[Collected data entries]
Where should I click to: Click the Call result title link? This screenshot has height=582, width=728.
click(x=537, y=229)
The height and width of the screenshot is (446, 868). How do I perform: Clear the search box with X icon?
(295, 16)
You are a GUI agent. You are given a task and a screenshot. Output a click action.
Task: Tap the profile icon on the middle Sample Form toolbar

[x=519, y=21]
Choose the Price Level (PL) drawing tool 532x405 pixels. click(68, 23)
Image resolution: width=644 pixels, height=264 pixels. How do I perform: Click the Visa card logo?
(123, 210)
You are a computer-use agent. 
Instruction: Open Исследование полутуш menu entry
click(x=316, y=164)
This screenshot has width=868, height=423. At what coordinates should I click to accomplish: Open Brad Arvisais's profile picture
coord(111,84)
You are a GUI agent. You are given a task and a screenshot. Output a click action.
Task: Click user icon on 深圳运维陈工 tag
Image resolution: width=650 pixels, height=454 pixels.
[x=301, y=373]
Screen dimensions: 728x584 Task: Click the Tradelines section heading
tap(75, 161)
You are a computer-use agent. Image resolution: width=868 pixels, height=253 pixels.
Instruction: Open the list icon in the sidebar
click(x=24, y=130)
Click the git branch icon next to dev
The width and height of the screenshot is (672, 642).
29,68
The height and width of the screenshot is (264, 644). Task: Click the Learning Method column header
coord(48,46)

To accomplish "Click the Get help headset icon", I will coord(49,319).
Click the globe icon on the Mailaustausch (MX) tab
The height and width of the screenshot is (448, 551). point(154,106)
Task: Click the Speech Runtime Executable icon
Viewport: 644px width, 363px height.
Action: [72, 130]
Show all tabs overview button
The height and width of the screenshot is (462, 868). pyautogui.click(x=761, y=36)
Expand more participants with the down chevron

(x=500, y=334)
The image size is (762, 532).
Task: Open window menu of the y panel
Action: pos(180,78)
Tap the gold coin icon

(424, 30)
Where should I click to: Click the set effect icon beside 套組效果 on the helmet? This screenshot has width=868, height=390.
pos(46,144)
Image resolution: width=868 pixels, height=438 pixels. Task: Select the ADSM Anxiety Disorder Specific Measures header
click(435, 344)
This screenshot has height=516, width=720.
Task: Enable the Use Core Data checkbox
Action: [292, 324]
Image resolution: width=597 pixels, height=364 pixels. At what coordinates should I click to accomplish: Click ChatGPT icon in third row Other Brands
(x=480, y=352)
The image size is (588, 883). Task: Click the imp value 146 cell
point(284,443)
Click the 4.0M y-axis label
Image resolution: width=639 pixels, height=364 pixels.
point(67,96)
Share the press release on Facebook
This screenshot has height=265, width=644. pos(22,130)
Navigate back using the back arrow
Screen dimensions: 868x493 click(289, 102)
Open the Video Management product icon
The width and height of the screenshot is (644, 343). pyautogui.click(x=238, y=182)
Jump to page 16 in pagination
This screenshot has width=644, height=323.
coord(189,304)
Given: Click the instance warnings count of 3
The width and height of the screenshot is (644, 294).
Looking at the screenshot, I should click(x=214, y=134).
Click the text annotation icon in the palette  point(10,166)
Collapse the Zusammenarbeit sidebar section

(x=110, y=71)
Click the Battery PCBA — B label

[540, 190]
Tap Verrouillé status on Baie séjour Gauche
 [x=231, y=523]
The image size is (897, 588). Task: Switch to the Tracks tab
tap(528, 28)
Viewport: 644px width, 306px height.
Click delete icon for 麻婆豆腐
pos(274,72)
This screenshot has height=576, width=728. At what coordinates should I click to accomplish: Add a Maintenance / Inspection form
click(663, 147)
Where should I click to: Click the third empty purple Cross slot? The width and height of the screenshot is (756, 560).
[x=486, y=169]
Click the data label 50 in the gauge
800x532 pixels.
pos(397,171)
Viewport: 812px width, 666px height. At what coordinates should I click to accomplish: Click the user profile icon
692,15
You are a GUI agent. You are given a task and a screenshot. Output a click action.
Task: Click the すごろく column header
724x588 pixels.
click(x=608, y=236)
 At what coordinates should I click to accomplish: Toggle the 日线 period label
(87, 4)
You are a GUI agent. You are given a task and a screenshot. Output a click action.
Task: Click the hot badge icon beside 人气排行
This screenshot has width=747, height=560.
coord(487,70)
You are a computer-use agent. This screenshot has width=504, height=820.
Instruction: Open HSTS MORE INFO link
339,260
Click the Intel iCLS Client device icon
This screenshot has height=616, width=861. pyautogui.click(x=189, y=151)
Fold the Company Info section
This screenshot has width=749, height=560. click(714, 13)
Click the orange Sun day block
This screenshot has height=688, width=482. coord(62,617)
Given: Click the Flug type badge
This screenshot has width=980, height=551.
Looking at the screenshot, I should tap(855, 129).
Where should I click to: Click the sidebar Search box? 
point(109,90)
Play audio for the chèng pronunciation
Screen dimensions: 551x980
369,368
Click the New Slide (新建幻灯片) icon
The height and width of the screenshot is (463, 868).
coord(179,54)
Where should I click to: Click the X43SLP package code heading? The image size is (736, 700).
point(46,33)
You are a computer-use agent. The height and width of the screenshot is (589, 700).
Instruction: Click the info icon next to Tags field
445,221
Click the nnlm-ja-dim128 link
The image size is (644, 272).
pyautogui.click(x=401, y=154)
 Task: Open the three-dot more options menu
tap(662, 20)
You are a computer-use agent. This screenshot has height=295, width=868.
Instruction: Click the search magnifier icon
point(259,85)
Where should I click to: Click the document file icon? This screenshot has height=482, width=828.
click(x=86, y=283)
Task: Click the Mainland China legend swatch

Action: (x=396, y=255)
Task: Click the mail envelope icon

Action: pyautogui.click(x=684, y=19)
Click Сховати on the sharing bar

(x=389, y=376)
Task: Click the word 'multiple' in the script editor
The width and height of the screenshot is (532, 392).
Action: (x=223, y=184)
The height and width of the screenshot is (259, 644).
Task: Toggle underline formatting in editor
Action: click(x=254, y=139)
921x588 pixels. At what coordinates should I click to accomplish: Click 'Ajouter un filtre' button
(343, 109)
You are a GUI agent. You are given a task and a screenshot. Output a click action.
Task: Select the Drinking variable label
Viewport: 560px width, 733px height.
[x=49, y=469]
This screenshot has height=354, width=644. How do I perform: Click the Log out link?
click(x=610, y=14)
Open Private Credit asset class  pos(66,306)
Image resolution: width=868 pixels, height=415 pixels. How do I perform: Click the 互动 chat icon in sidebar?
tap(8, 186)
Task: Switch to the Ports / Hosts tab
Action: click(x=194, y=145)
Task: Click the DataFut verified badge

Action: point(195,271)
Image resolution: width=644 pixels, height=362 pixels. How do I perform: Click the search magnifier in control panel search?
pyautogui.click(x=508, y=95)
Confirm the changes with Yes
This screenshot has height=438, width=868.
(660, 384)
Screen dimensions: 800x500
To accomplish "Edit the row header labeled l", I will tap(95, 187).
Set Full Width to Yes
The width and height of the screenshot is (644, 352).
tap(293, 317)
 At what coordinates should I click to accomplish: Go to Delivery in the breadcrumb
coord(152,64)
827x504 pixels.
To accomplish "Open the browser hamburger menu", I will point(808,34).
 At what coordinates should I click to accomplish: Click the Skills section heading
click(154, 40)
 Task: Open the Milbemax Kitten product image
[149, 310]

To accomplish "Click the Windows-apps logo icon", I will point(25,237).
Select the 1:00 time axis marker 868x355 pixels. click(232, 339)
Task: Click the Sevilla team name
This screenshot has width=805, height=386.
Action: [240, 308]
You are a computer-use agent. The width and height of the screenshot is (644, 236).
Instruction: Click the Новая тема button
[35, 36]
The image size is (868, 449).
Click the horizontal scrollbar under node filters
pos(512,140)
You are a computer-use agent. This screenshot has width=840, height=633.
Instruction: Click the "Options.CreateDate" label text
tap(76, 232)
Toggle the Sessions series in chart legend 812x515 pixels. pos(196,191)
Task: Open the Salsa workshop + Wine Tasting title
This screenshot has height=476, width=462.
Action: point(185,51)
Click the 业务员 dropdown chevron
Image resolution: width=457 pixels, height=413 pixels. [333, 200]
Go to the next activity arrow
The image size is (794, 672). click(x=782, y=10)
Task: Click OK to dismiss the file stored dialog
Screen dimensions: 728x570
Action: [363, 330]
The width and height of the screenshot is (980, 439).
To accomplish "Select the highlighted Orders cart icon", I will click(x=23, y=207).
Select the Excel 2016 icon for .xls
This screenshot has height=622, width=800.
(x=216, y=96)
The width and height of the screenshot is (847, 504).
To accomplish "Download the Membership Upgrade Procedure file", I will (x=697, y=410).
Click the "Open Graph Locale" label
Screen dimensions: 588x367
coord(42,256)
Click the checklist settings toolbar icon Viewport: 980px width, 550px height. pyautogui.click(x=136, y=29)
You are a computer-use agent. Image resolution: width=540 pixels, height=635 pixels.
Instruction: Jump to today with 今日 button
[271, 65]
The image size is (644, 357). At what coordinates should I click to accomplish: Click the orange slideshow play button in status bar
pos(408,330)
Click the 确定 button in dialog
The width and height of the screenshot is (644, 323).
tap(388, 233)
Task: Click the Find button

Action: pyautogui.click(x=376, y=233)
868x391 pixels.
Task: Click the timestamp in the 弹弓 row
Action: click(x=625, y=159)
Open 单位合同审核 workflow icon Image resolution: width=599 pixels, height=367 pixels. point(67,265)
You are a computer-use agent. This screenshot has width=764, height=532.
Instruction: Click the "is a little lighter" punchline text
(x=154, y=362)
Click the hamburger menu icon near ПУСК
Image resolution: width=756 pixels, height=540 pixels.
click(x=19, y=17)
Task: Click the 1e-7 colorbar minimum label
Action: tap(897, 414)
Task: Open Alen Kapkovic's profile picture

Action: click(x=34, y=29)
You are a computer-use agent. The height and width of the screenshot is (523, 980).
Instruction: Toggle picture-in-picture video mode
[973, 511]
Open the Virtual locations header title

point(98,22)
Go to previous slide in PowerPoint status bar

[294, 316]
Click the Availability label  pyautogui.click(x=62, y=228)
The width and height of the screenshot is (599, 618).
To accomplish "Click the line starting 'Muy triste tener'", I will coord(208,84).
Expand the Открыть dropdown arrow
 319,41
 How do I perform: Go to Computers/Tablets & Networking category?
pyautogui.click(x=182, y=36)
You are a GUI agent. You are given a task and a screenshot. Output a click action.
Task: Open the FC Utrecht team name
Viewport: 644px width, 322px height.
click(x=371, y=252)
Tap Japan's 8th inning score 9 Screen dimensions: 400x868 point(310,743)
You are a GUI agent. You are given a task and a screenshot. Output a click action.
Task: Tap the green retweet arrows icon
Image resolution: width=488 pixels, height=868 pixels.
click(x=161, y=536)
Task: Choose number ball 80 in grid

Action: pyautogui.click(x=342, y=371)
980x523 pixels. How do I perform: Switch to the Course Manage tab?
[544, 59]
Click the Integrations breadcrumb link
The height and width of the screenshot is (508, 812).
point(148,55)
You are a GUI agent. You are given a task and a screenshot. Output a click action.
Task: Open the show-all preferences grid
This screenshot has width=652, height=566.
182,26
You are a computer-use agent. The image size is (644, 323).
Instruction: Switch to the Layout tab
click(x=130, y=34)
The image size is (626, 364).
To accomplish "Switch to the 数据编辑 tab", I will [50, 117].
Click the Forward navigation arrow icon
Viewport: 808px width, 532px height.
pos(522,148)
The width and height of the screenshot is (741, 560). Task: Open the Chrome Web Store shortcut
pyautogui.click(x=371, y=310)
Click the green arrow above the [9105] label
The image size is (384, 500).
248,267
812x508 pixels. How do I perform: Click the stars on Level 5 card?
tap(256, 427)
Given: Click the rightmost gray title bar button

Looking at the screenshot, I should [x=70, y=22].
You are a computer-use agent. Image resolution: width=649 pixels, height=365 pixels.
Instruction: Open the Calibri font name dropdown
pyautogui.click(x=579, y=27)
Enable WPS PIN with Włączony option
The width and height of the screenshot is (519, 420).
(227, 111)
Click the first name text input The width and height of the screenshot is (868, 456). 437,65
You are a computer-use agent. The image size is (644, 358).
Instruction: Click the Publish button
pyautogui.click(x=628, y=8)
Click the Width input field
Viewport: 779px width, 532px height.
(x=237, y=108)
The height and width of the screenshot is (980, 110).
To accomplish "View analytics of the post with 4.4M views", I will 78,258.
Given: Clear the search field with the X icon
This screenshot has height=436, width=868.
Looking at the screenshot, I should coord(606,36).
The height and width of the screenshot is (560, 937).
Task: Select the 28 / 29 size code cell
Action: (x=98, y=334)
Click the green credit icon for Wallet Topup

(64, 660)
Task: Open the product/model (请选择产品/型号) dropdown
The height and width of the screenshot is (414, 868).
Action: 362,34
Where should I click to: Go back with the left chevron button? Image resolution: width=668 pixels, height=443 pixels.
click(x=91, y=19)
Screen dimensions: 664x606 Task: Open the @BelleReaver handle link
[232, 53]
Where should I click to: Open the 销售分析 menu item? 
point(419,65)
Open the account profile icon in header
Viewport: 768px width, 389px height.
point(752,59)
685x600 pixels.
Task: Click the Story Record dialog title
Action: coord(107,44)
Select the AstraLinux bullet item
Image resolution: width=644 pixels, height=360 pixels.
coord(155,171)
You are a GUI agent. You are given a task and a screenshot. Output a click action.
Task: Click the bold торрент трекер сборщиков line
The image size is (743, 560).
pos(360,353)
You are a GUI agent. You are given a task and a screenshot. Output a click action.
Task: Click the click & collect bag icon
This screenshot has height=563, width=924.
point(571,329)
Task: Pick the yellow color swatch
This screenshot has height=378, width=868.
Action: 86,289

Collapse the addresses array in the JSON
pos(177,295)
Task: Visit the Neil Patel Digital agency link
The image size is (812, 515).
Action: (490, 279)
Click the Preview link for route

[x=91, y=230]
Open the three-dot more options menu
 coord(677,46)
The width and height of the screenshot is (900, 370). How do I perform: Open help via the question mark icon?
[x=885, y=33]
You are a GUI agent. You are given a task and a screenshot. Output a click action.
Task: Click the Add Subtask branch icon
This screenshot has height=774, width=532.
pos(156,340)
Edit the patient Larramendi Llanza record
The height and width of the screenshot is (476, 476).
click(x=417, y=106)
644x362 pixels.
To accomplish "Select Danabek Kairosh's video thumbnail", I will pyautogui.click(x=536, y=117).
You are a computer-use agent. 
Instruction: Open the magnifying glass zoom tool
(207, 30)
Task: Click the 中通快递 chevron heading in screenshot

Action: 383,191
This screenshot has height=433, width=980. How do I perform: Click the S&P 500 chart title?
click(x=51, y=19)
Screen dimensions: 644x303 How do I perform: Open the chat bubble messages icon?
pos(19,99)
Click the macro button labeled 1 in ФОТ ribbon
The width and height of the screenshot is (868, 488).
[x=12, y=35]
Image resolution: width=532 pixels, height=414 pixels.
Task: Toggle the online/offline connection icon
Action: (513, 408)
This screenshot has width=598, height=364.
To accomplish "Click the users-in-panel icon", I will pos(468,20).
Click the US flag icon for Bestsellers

### TASK ITEM
Report each line above containing the string "team".

### SOLUTION TO THIS PROBLEM
Task: Click the Sevilla team name
Task: Open the FC Utrecht team name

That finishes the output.